- WHAT NEEDS TO BE DONE -
Rewrite the entries from the line containing "Go to the Search" through the end of the entries, changing every "Screen dimensions" to "Resolution" and keeping everything else the same.
[START STORED DATA]
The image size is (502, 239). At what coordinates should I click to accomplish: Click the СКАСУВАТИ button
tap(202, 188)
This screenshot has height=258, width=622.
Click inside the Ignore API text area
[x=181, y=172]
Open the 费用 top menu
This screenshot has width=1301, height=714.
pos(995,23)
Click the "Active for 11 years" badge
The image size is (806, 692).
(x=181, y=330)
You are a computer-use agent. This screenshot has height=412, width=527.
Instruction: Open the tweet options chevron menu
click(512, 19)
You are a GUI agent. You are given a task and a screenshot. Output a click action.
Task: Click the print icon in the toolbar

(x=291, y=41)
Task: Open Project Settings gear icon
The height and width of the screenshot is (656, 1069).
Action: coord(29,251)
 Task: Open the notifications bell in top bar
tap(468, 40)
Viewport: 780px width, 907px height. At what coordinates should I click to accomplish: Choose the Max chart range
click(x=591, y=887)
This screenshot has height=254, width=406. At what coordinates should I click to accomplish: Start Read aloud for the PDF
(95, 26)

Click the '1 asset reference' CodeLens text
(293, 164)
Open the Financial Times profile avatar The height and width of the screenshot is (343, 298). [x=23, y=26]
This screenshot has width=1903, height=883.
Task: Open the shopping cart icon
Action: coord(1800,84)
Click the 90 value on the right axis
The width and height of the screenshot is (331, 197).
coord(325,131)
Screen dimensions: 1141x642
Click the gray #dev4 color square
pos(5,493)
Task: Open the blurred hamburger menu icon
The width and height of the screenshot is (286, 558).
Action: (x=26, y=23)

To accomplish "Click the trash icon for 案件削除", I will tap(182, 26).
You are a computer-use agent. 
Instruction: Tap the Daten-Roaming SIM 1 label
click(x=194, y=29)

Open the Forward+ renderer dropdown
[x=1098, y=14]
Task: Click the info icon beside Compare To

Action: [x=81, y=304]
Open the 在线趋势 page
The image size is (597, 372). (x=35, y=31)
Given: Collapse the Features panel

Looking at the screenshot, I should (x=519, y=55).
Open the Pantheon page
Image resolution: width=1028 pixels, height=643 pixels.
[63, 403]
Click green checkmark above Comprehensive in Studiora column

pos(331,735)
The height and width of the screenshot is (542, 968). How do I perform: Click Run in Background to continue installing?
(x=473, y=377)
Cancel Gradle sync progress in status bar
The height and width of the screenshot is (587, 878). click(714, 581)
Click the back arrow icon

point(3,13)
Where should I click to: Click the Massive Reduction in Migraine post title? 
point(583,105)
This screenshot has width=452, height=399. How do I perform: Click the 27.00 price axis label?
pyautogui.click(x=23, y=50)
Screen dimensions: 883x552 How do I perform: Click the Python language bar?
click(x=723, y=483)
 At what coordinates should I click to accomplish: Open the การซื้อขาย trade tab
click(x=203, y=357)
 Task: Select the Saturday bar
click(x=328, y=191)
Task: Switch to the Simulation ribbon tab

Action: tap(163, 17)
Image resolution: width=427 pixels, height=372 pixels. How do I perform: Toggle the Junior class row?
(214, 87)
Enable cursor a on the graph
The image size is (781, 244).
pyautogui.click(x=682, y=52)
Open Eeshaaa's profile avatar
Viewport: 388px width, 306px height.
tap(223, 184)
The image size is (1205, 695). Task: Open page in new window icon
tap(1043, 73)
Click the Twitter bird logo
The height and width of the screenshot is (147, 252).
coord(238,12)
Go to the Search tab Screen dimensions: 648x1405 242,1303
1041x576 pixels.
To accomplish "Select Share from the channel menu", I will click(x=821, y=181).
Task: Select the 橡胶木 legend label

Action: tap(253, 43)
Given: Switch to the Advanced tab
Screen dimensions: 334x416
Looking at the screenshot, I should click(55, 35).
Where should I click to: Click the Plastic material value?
[END STORED DATA]
- WRITTEN ANSWER -
Go to the Search tab Resolution: 648x1405 242,1303
1041x576 pixels.
To accomplish "Select Share from the channel menu", I will click(x=821, y=181).
Task: Select the 橡胶木 legend label

Action: tap(253, 43)
Given: Switch to the Advanced tab
Resolution: 334x416
Looking at the screenshot, I should click(55, 35).
Where should I click to: Click the Plastic material value?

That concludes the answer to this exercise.